Saturday, February 26, 2011
What Are Best Friends For?
Some best friends take you shopping when you’re feeling bad and they bring you chocolate. Mine gave me the “eye” and told me to get over it. Being a life-long Cher fan, I’m just lucky she didn’t slap me across the face now and then and scream “Snap out of it!”. I say that, I may have just opened myself up to a rude awakening next time Jeannie catches me in a mood.
There are women out in this giant and wonderful world who climb corporate ladders, close multi-million dollar deals, create and maintain enormous budgets and hire and fire employees when necessary. Other great and powerful women run for office, run an office, write for syndicated columns (had to add that) and some are law enforcement agents, senators, who are always in the public eye or splashed across headlines in newspapers - - or on Nancy Grace selling their new book which will certainly forever change the way the world operates. Other women, other great women work hard behind the scenes, setting things up, getting things ready, and being there when we need them -- this is my best friend. Sometime back in the 1980‘s Jeannie felt a call to help children. It was a call that led her to her current position of educator, teacher, supervisor, and ultimate child care-giver at a fabulous Oklahoma City based facility called appropriately, Special Care. Working with minor to severe handicapped and/or challenged children comes incredibly easily to this woman, she almost makes it look as if she had given birth to the hundreds of kids I have personally witnessed her ministering to. It literally begs the question “what would they do without her?”
For me the question is moot. I don’t have to ever worry about being without my best friend even if we are geographically challenged for now. Jeannie has finally learned from her daughters Julie and Kristen how to set up and use her Facebook account! No worries, right? I can even get her to post a picture with just the slightest of instruction, she’s really coming along. To be honest with you Jeannie and I were instant soul-mates. I know I am taking a chance at embarrassing her by saying this, but it won’t be the first time; Jeannie and I were literally forced into our relationship as besties when her best friend and my best friend walked off together from the cafeteria table we were perched at on that first day of school. My sophomore year, her senior year, just the two of us alone but together - alone. I think it went something like this: “Hi, I’m Jude. I like the Bee Gees” to which she answered “Oh, yeah, OK I’m Jeannie and I like Barry the best.” Liking Barry the best, and telling me so was key to everything - I was a Maurice Gibb fan. We were both Oklahoma Sooner fans, so that was all it took to seal the deal. Maybe it took two or three more minutes of discussion for it to happen, but we both realized our friends weren’t coming back for us. We were stuck there in teenage hell at school but at least we had each other.

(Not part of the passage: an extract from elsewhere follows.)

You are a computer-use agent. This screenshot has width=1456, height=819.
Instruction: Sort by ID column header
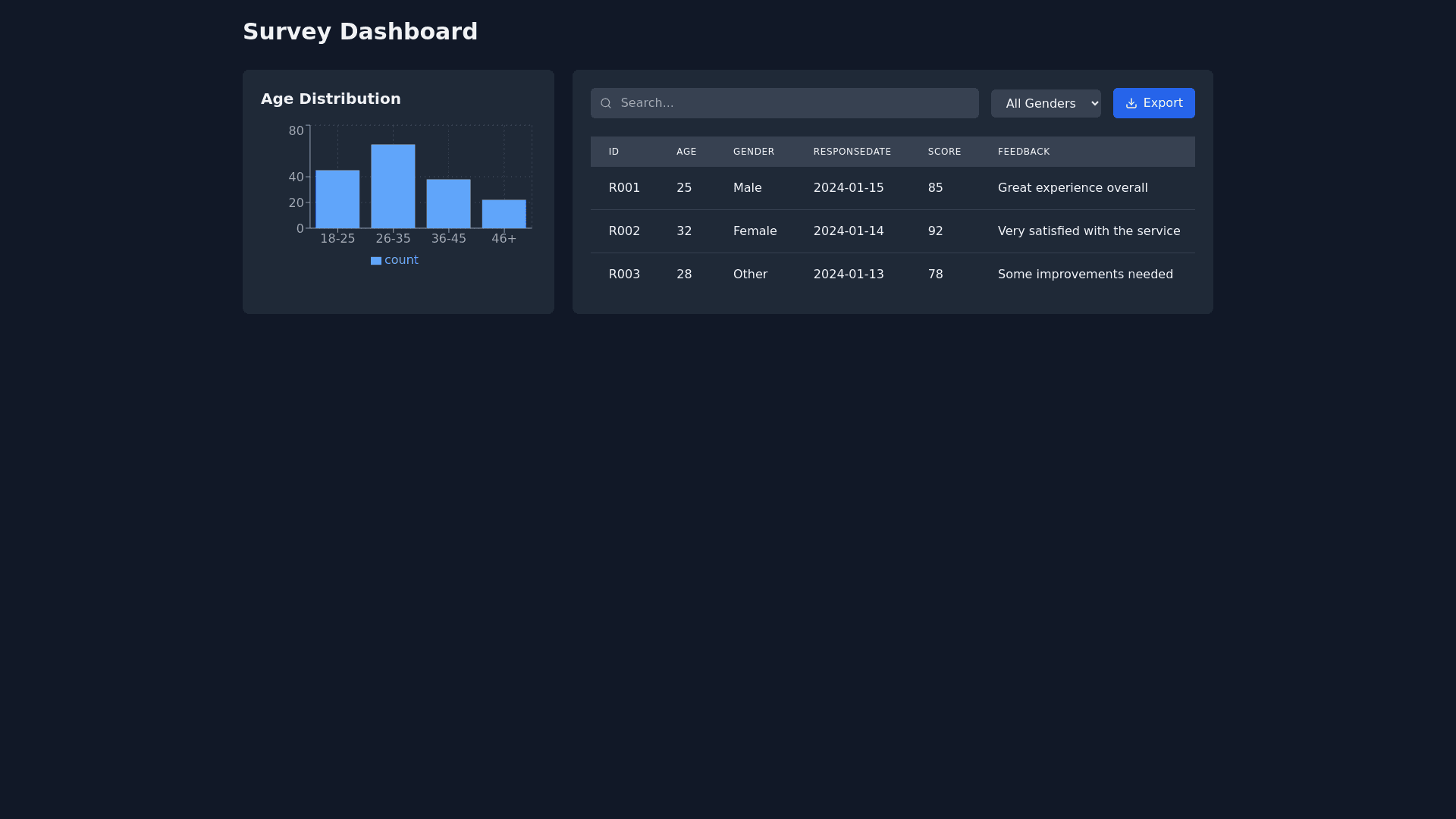click(x=613, y=152)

That was August 22, 1978. Those two other friends never returned to claim us. Jeannie and I are best friends.
It may seem trite or simple for me to make the decision to interview my best friend for one of my first articles with Women’s Radio, and I assure you it was an easy decision. I wanted you to know Jeannie and to get the opportunity to celebrate her along with thoughts, prayers, and memories of your own best friend. It was an awesome experience to sit on my couch watching crime shows with her, texting sarcastic remarks about which CSI character would or wouldn’t do what they just did in public. If there’s one thing we do really well its texting and being rude to each other at the expense of television reality show character, an opposing football team, or in most cases a real life criminal being exposed on Headline News. Every day Jeannie and I text for hours - our way of keeping in touch. Sitting on the couch I asked her through phone messages what her ideal job would be, what her goals were, what she thought were some of the biggest highlights of her life. She knew she was being interviewed so she told me to do what I do best and just embellish! WHAT? WHAT, me, embellish? OK -- I thought I’d tell my readers about the time Jeannie broke into the Whitehouse before it was popular to do so, and how she danced with the President - - but it never happened. Jeannie’s most memorable moments involve watching a child without the ability to speak give their parents a sign saying they were loved. She helped a kid without legs skateboard, she moved a family once in the freezing cold weather because they’d lost their power and their child, her student, couldn’t be without electricity -- I half way expected her to say her goals were world peace and for all the animals to find homes where they could be safe. I wanted to slap her! If all the goals and aspirations my best friend have weren’t true or weren’t real, I may have suddenly become a Cher fan too; but they are -- that is WHO she really is.
Jeannie has it all really. She may not know it, but she does. She is loved by her family, she has a good home, a good job, a really cute car, and a dog that thinks she bakes treats just for her. Oh, and she has a really super cool best friend who loves to watch football with her and text rude and inappropriate things every night - - she really is THAT cool.